• **HOW TO COMPLETE THIS TASK**
Give back the data below exactly as it was given.

Content starts

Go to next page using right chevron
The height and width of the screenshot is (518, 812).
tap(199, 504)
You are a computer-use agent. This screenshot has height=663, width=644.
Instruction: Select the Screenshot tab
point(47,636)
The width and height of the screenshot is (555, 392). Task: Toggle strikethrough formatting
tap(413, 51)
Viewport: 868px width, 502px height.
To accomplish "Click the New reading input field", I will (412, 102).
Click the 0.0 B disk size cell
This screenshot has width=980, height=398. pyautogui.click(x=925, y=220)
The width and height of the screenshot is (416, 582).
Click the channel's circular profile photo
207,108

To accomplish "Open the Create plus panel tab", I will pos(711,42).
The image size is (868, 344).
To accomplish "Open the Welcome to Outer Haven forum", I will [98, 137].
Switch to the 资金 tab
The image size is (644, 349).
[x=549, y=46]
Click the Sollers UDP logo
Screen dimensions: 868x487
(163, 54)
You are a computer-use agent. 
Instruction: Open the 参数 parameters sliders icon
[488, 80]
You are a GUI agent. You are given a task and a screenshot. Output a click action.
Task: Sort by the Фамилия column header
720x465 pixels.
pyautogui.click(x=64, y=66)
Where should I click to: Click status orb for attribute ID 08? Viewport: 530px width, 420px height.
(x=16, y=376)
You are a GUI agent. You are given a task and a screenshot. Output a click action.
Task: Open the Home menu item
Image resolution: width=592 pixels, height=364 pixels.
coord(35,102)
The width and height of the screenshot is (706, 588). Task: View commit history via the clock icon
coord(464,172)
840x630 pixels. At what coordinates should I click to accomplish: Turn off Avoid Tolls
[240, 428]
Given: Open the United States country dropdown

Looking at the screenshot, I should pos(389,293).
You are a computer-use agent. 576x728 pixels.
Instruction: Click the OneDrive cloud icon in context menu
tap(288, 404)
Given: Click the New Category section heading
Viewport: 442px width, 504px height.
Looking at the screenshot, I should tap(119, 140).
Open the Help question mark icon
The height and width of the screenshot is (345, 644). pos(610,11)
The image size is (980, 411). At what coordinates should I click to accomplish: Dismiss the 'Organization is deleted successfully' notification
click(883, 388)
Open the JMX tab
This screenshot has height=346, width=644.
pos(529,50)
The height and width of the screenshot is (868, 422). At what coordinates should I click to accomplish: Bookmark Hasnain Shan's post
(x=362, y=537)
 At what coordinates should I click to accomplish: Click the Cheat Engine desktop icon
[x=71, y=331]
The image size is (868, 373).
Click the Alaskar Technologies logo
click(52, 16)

Content ends

• **WORKED SOLUTION**
Go to next page using right chevron
The height and width of the screenshot is (518, 812).
tap(199, 504)
You are a computer-use agent. This screenshot has height=663, width=644.
Instruction: Select the Screenshot tab
point(47,636)
The width and height of the screenshot is (555, 392). Task: Toggle strikethrough formatting
tap(413, 51)
Viewport: 868px width, 502px height.
To accomplish "Click the New reading input field", I will (412, 102).
Click the 0.0 B disk size cell
This screenshot has width=980, height=398. pyautogui.click(x=925, y=220)
The width and height of the screenshot is (416, 582).
Click the channel's circular profile photo
207,108

To accomplish "Open the Create plus panel tab", I will pos(711,42).
The image size is (868, 344).
To accomplish "Open the Welcome to Outer Haven forum", I will [98, 137].
Switch to the 资金 tab
The image size is (644, 349).
[x=549, y=46]
Click the Sollers UDP logo
Screen dimensions: 868x487
(163, 54)
You are a computer-use agent. 
Instruction: Open the 参数 parameters sliders icon
[488, 80]
You are a GUI agent. You are given a task and a screenshot. Output a click action.
Task: Sort by the Фамилия column header
720x465 pixels.
pyautogui.click(x=64, y=66)
Where should I click to: Click status orb for attribute ID 08? Viewport: 530px width, 420px height.
(x=16, y=376)
You are a GUI agent. You are given a task and a screenshot. Output a click action.
Task: Open the Home menu item
Image resolution: width=592 pixels, height=364 pixels.
coord(35,102)
The width and height of the screenshot is (706, 588). Task: View commit history via the clock icon
coord(464,172)
840x630 pixels. At what coordinates should I click to accomplish: Turn off Avoid Tolls
[240, 428]
Given: Open the United States country dropdown

Looking at the screenshot, I should pos(389,293).
You are a computer-use agent. 576x728 pixels.
Instruction: Click the OneDrive cloud icon in context menu
tap(288, 404)
Given: Click the New Category section heading
Viewport: 442px width, 504px height.
Looking at the screenshot, I should tap(119, 140).
Open the Help question mark icon
The height and width of the screenshot is (345, 644). pos(610,11)
The image size is (980, 411). At what coordinates should I click to accomplish: Dismiss the 'Organization is deleted successfully' notification
click(883, 388)
Open the JMX tab
This screenshot has height=346, width=644.
pos(529,50)
The height and width of the screenshot is (868, 422). At what coordinates should I click to accomplish: Bookmark Hasnain Shan's post
(x=362, y=537)
 At what coordinates should I click to accomplish: Click the Cheat Engine desktop icon
[x=71, y=331]
The image size is (868, 373).
Click the Alaskar Technologies logo
click(52, 16)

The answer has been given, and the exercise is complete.